Aktuelle Neurologie 2007; 34 - P455
DOI: 10.1055/s-2007-987726

Influence of instructions on performance in the Tower of Hanoi and Tower of London puzzles

O Vuico 1, F Sürer 1, A Danek 1
  • 1München

The Tower of Hanoi (ToH) and Tower of London (ToL) are well-established problem-solving tasks that explore cognitive skills presumably mediated by the frontal cortex. We have developed computerized versions of ToH and ToL and use these to tap planning and problem solving skills (Hinz et al. 2007). Certain instructions appear to favour approaches to problem solving such as “hill climbing“ at the cost of planning ahead.

We specifically addressed the question whether a “planning“ instruction (“find the perfect/shortest solution before beginning the moves“) leads to more efficient performance. Subjects were specifically told to start only when they felt certain to be able solve the task in the explicitly stated minimal number of moves that define a perfect solution. We analysed ToH and ToL performance under this instruction in comparison to an “unlimited“ instruction to solve the problems irrespective of the number of moves.

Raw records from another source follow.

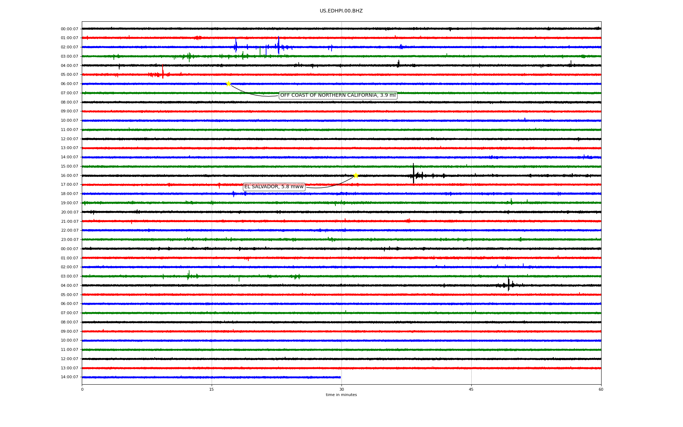Click the first 00:00:07 time label
Viewport: 683px width, 427px height.
(69, 29)
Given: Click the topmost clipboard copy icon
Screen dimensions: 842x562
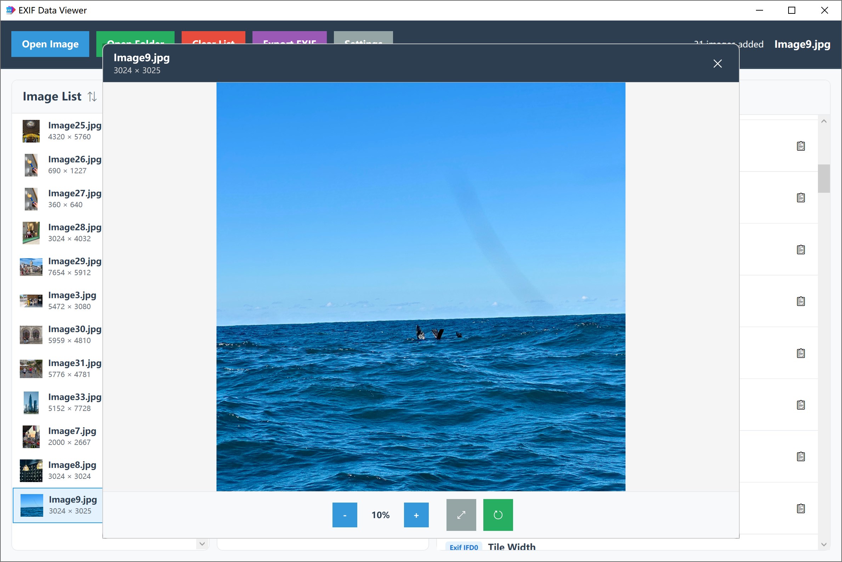Looking at the screenshot, I should point(800,146).
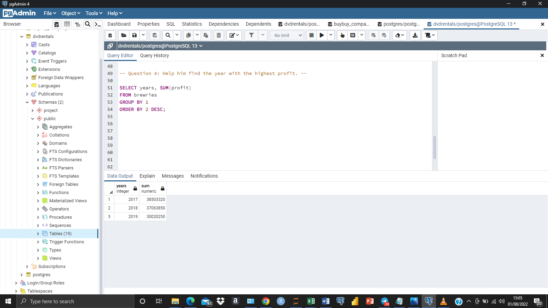Collapse the public schema node
548x308 pixels.
33,118
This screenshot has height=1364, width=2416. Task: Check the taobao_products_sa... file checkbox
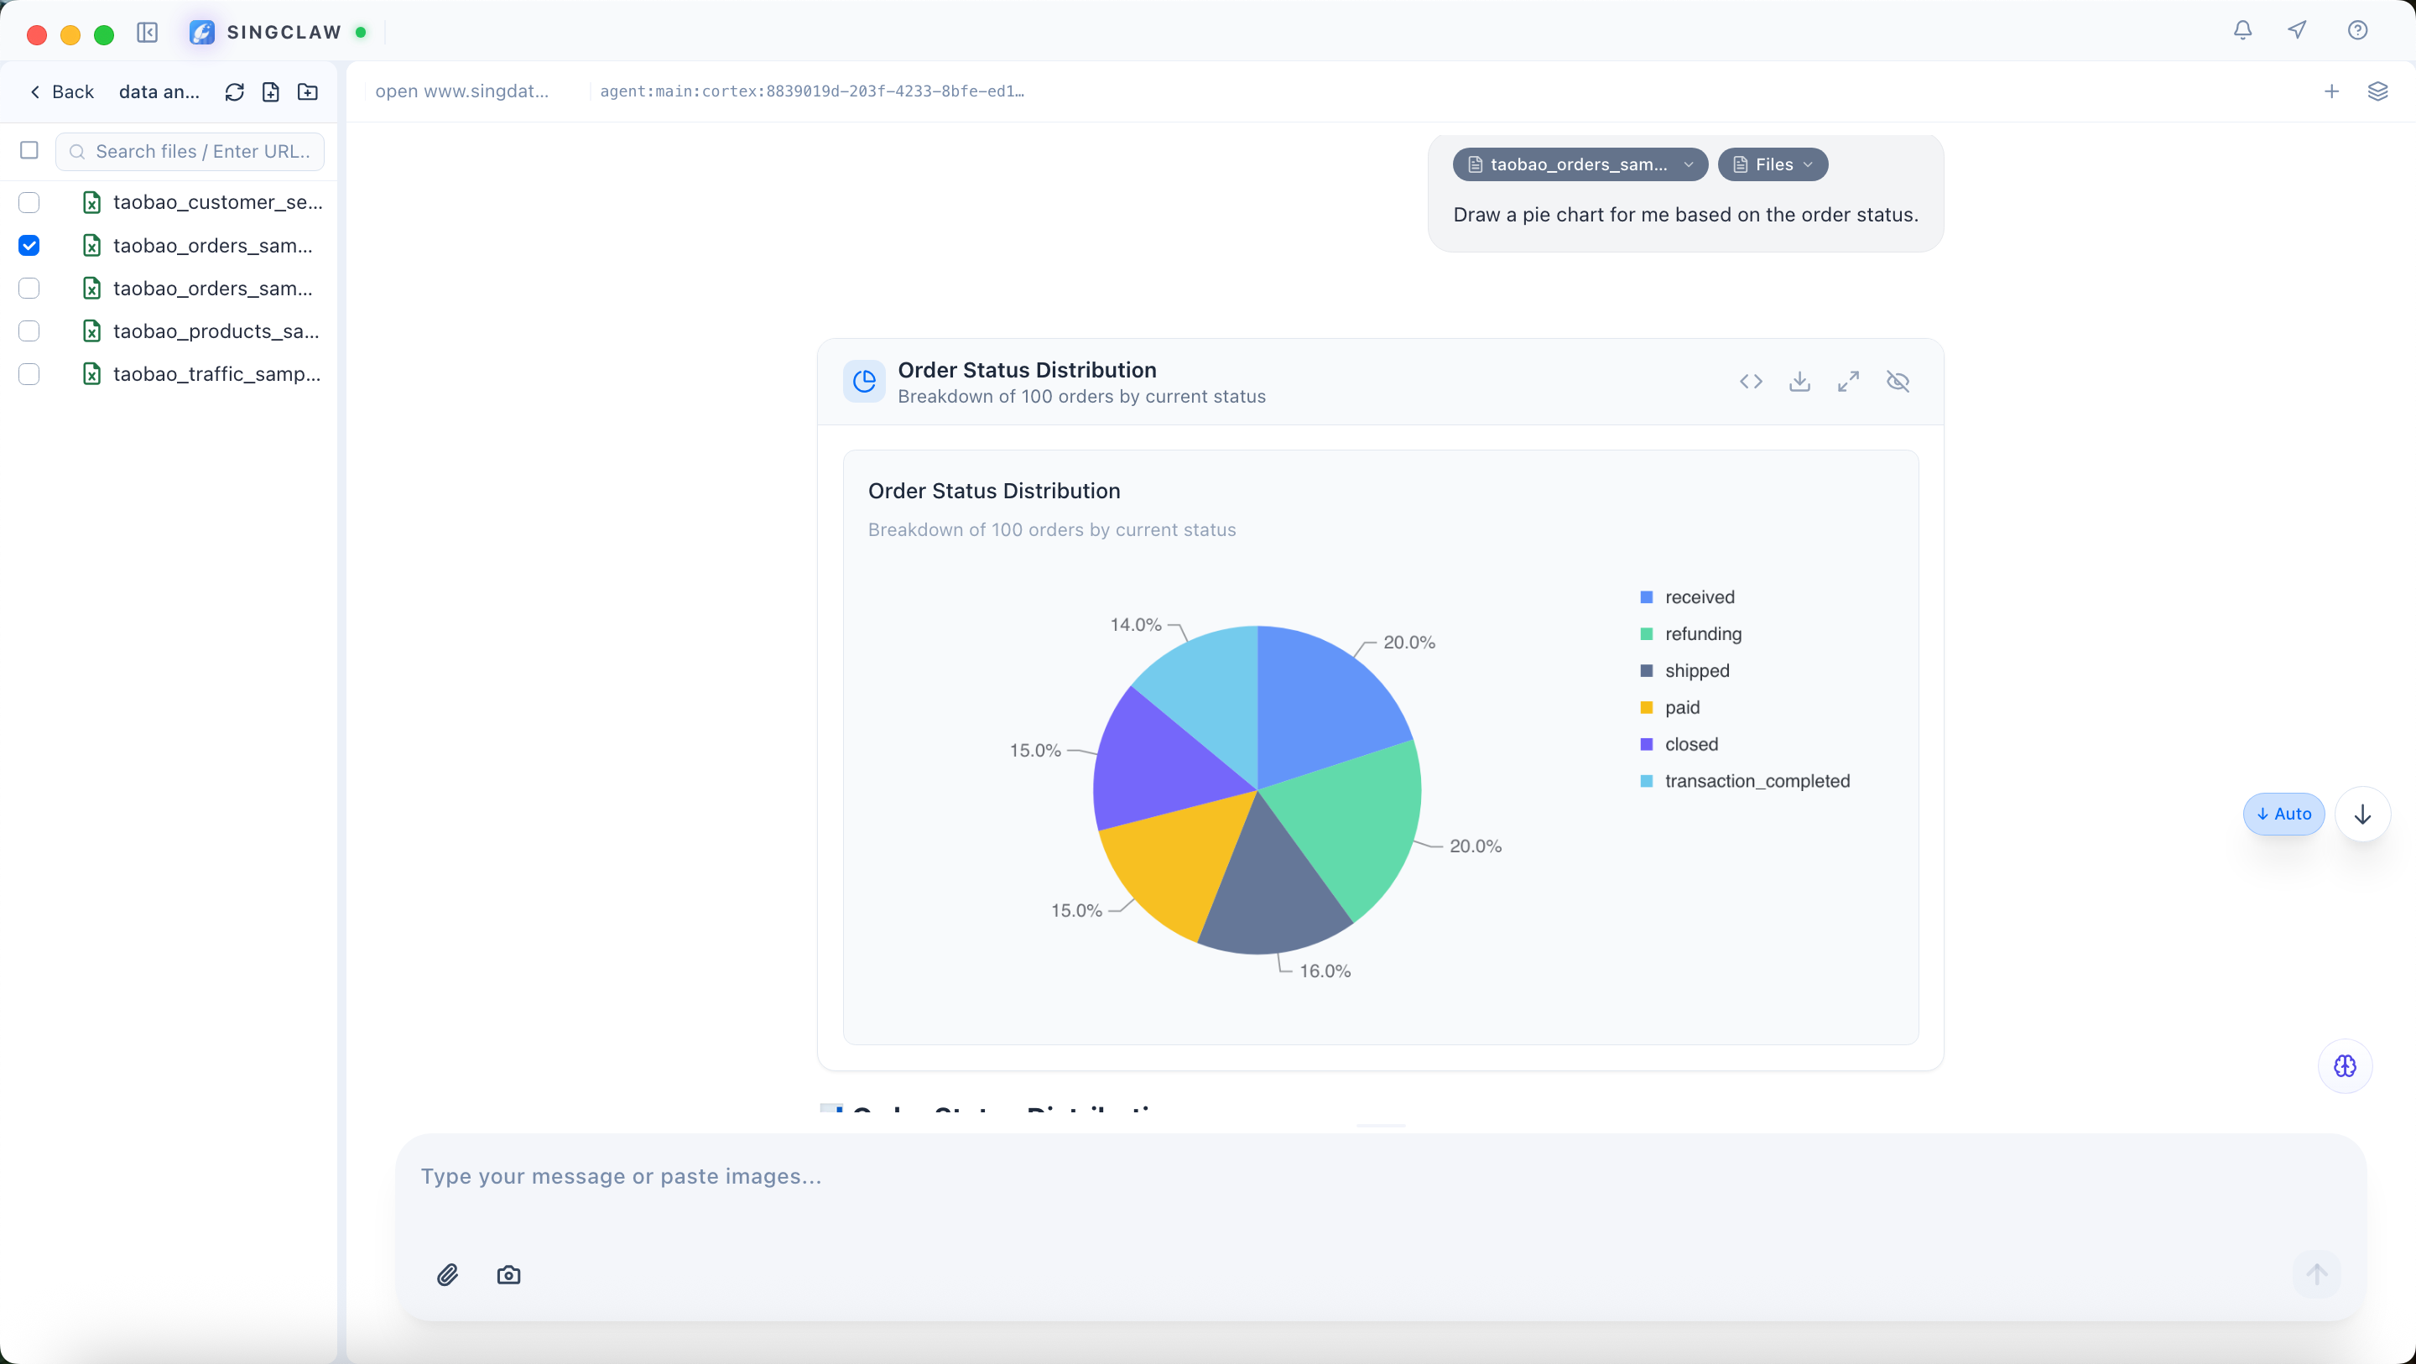[29, 331]

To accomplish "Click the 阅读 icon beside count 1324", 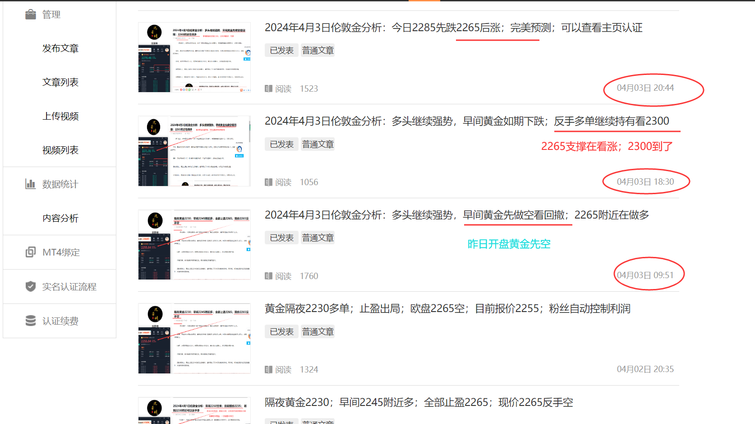I will [269, 369].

67 healthy participants successively completed 20 ToH and 20 ToL tasks with difficulty graded according to minimum number of moves required (2 tasks each with 2 and 3 moves, 4 tasks each with 4, 5, 6, and 7 moves). Performance measures (mean solution time, mean initiation time, mean completion time, total moves) of 38 subjects (22 to 38 years: 27,8±3,9; 20 females) who had received the “planning“ instruction were compared with those of 29 subjects (20 to 37 years: 27,2±5,0; 16 females) under the “unlimited moves“ instruction. The “planning“ instruction group had predominantly a high level of education (10 to 21 years: 16,71±2.54). The time-limited instruction group had mainly a medium level of education (12 to 18: 13,79±1,74). There were no significant group differences with respect to additional psychometric measures such as verbal and visual memory span. The “planning“ instruction group showed a significantly longer initiation time than the “unlimited moves“ instruction group and required significantly fewer moves only in two 6-moves ToL tasks, one 7-moves ToL task and a single 5-moves ToH task (p<0.05). There were no significant group differences for other tasks.

Unsurprisingly, the “planning“ instruction caused a longer initiation time devoted to that activity. Since it did not generally improve performance, however, the act of planning ahead does not necessarily cause greater solution efficiency. The nature of mental preplanning in the ToL and ToH task is therefore questionable.